--- START ---

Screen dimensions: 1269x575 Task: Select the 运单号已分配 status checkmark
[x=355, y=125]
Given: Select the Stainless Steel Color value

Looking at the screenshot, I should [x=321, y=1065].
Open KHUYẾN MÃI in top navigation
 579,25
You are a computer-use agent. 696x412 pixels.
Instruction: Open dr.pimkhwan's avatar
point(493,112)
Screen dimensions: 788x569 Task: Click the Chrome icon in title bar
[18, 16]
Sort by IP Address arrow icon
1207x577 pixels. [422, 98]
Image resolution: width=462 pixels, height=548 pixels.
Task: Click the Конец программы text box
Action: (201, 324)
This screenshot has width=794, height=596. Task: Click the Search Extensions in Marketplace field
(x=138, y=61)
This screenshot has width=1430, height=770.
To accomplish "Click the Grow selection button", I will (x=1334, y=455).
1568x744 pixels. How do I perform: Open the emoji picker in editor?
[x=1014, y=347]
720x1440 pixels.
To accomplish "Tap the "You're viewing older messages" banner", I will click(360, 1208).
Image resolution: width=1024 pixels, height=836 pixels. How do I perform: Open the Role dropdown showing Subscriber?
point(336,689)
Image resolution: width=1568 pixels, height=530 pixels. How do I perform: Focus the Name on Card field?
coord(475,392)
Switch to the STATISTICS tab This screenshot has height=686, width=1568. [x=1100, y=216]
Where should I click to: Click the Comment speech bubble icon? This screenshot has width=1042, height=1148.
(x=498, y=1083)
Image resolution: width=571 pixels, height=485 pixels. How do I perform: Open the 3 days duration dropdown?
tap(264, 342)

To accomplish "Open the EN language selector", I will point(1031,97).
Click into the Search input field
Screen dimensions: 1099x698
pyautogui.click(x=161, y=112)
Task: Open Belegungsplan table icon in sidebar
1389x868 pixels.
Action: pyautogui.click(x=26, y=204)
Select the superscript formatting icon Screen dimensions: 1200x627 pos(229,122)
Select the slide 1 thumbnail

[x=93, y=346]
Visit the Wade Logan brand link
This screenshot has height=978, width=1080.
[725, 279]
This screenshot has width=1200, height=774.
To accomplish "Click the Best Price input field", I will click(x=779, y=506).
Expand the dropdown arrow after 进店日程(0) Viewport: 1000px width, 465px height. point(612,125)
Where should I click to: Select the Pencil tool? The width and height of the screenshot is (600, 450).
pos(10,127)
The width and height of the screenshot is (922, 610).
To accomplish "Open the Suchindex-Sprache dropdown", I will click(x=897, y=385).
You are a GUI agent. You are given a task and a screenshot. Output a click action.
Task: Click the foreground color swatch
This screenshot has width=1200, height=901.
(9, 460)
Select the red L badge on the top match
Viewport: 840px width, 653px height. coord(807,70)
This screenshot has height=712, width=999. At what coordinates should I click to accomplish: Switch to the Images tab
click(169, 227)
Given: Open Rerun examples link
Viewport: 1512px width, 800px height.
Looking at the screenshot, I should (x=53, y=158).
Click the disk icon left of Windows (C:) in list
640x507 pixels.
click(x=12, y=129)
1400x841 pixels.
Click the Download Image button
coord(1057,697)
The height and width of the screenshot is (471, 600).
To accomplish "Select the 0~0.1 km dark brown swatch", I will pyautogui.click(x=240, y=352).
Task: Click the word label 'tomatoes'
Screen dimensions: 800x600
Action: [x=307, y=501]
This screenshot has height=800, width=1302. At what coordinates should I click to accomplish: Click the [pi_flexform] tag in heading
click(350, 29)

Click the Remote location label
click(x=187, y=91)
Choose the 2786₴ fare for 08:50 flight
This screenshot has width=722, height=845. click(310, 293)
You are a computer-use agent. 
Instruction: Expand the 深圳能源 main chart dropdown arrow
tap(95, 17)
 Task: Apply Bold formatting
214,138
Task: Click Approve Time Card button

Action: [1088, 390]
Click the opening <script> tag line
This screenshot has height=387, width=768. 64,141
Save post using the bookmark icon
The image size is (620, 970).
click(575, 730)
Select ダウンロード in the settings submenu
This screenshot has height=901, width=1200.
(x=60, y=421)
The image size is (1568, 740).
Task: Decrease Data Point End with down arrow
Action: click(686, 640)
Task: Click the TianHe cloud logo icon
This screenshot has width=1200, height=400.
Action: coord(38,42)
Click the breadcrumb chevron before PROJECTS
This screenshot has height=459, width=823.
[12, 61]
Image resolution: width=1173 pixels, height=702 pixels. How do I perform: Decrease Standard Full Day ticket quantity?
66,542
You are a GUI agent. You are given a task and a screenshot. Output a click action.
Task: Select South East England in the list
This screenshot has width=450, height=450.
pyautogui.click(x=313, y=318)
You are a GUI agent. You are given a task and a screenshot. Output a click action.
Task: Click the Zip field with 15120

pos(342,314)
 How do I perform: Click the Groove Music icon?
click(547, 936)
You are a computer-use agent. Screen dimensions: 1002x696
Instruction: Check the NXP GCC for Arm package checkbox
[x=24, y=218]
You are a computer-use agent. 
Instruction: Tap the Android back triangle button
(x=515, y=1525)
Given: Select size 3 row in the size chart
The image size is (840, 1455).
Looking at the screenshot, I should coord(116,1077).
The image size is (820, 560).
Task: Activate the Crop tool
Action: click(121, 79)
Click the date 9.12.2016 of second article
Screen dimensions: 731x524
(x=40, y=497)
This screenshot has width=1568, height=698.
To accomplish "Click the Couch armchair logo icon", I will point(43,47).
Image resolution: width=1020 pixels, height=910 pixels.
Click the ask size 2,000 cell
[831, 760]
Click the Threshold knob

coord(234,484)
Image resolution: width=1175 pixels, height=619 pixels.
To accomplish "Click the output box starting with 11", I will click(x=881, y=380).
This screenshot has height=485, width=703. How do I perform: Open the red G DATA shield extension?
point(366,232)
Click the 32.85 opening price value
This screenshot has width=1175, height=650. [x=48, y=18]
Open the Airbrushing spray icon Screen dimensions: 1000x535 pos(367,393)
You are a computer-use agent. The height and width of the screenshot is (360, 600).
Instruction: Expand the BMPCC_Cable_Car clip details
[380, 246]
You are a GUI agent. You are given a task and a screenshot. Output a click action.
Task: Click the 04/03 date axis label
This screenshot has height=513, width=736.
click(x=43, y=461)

--- END ---

[Exercise brief] Could you retype the whole listing above without altering a word?

[Written answer]
Screen dimensions: 1269x575 Task: Select the 运单号已分配 status checkmark
[x=355, y=125]
Given: Select the Stainless Steel Color value

Looking at the screenshot, I should [x=321, y=1065].
Open KHUYẾN MÃI in top navigation
 579,25
You are a computer-use agent. 696x412 pixels.
Instruction: Open dr.pimkhwan's avatar
point(493,112)
Screen dimensions: 788x569 Task: Click the Chrome icon in title bar
[18, 16]
Sort by IP Address arrow icon
1207x577 pixels. [422, 98]
Image resolution: width=462 pixels, height=548 pixels.
Task: Click the Конец программы text box
Action: (201, 324)
This screenshot has width=794, height=596. Task: Click the Search Extensions in Marketplace field
(x=138, y=61)
This screenshot has width=1430, height=770.
To accomplish "Click the Grow selection button", I will (x=1334, y=455).
1568x744 pixels. How do I perform: Open the emoji picker in editor?
[x=1014, y=347]
720x1440 pixels.
To accomplish "Tap the "You're viewing older messages" banner", I will click(360, 1208).
Image resolution: width=1024 pixels, height=836 pixels. How do I perform: Open the Role dropdown showing Subscriber?
point(336,689)
Image resolution: width=1568 pixels, height=530 pixels. How do I perform: Focus the Name on Card field?
coord(475,392)
Switch to the STATISTICS tab This screenshot has height=686, width=1568. [x=1100, y=216]
Where should I click to: Click the Comment speech bubble icon? This screenshot has width=1042, height=1148.
(x=498, y=1083)
Image resolution: width=571 pixels, height=485 pixels. How do I perform: Open the 3 days duration dropdown?
tap(264, 342)

To accomplish "Open the EN language selector", I will point(1031,97).
Click into the Search input field
Screen dimensions: 1099x698
pyautogui.click(x=161, y=112)
Task: Open Belegungsplan table icon in sidebar
1389x868 pixels.
Action: pyautogui.click(x=26, y=204)
Select the superscript formatting icon Screen dimensions: 1200x627 pos(229,122)
Select the slide 1 thumbnail

[x=93, y=346]
Visit the Wade Logan brand link
This screenshot has height=978, width=1080.
[725, 279]
This screenshot has width=1200, height=774.
To accomplish "Click the Best Price input field", I will click(x=779, y=506).
Expand the dropdown arrow after 进店日程(0) Viewport: 1000px width, 465px height. point(612,125)
Where should I click to: Select the Pencil tool? The width and height of the screenshot is (600, 450).
pos(10,127)
The width and height of the screenshot is (922, 610).
To accomplish "Open the Suchindex-Sprache dropdown", I will click(x=897, y=385).
You are a GUI agent. You are given a task and a screenshot. Output a click action.
Task: Click the foreground color swatch
This screenshot has width=1200, height=901.
(9, 460)
Select the red L badge on the top match
Viewport: 840px width, 653px height. coord(807,70)
This screenshot has height=712, width=999. At what coordinates should I click to accomplish: Switch to the Images tab
click(169, 227)
Given: Open Rerun examples link
Viewport: 1512px width, 800px height.
Looking at the screenshot, I should (x=53, y=158).
Click the disk icon left of Windows (C:) in list
640x507 pixels.
click(x=12, y=129)
1400x841 pixels.
Click the Download Image button
coord(1057,697)
The height and width of the screenshot is (471, 600).
To accomplish "Select the 0~0.1 km dark brown swatch", I will pyautogui.click(x=240, y=352).
Task: Click the word label 'tomatoes'
Screen dimensions: 800x600
Action: [x=307, y=501]
This screenshot has height=800, width=1302. At what coordinates should I click to accomplish: Click the [pi_flexform] tag in heading
click(350, 29)

Click the Remote location label
click(x=187, y=91)
Choose the 2786₴ fare for 08:50 flight
This screenshot has width=722, height=845. click(310, 293)
You are a computer-use agent. 
Instruction: Expand the 深圳能源 main chart dropdown arrow
tap(95, 17)
 Task: Apply Bold formatting
214,138
Task: Click Approve Time Card button

Action: [1088, 390]
Click the opening <script> tag line
This screenshot has height=387, width=768. 64,141
Save post using the bookmark icon
The image size is (620, 970).
click(575, 730)
Select ダウンロード in the settings submenu
This screenshot has height=901, width=1200.
(x=60, y=421)
The image size is (1568, 740).
Task: Decrease Data Point End with down arrow
Action: click(686, 640)
Task: Click the TianHe cloud logo icon
This screenshot has width=1200, height=400.
Action: coord(38,42)
Click the breadcrumb chevron before PROJECTS
This screenshot has height=459, width=823.
[12, 61]
Image resolution: width=1173 pixels, height=702 pixels. How do I perform: Decrease Standard Full Day ticket quantity?
66,542
You are a GUI agent. You are given a task and a screenshot. Output a click action.
Task: Select South East England in the list
This screenshot has width=450, height=450.
pyautogui.click(x=313, y=318)
You are a GUI agent. You are given a task and a screenshot. Output a click action.
Task: Click the Zip field with 15120

pos(342,314)
 How do I perform: Click the Groove Music icon?
click(547, 936)
You are a computer-use agent. Screen dimensions: 1002x696
Instruction: Check the NXP GCC for Arm package checkbox
[x=24, y=218]
You are a computer-use agent. 
Instruction: Tap the Android back triangle button
(x=515, y=1525)
Given: Select size 3 row in the size chart
The image size is (840, 1455).
Looking at the screenshot, I should coord(116,1077).
The image size is (820, 560).
Task: Activate the Crop tool
Action: click(121, 79)
Click the date 9.12.2016 of second article
Screen dimensions: 731x524
(x=40, y=497)
This screenshot has width=1568, height=698.
To accomplish "Click the Couch armchair logo icon", I will point(43,47).
Image resolution: width=1020 pixels, height=910 pixels.
Click the ask size 2,000 cell
[831, 760]
Click the Threshold knob

coord(234,484)
Image resolution: width=1175 pixels, height=619 pixels.
To accomplish "Click the output box starting with 11", I will click(x=881, y=380).
This screenshot has height=485, width=703. How do I perform: Open the red G DATA shield extension?
point(366,232)
Click the 32.85 opening price value
This screenshot has width=1175, height=650. [x=48, y=18]
Open the Airbrushing spray icon Screen dimensions: 1000x535 pos(367,393)
You are a computer-use agent. The height and width of the screenshot is (360, 600).
Instruction: Expand the BMPCC_Cable_Car clip details
[380, 246]
You are a GUI agent. You are given a task and a screenshot. Output a click action.
Task: Click the 04/03 date axis label
This screenshot has height=513, width=736.
click(x=43, y=461)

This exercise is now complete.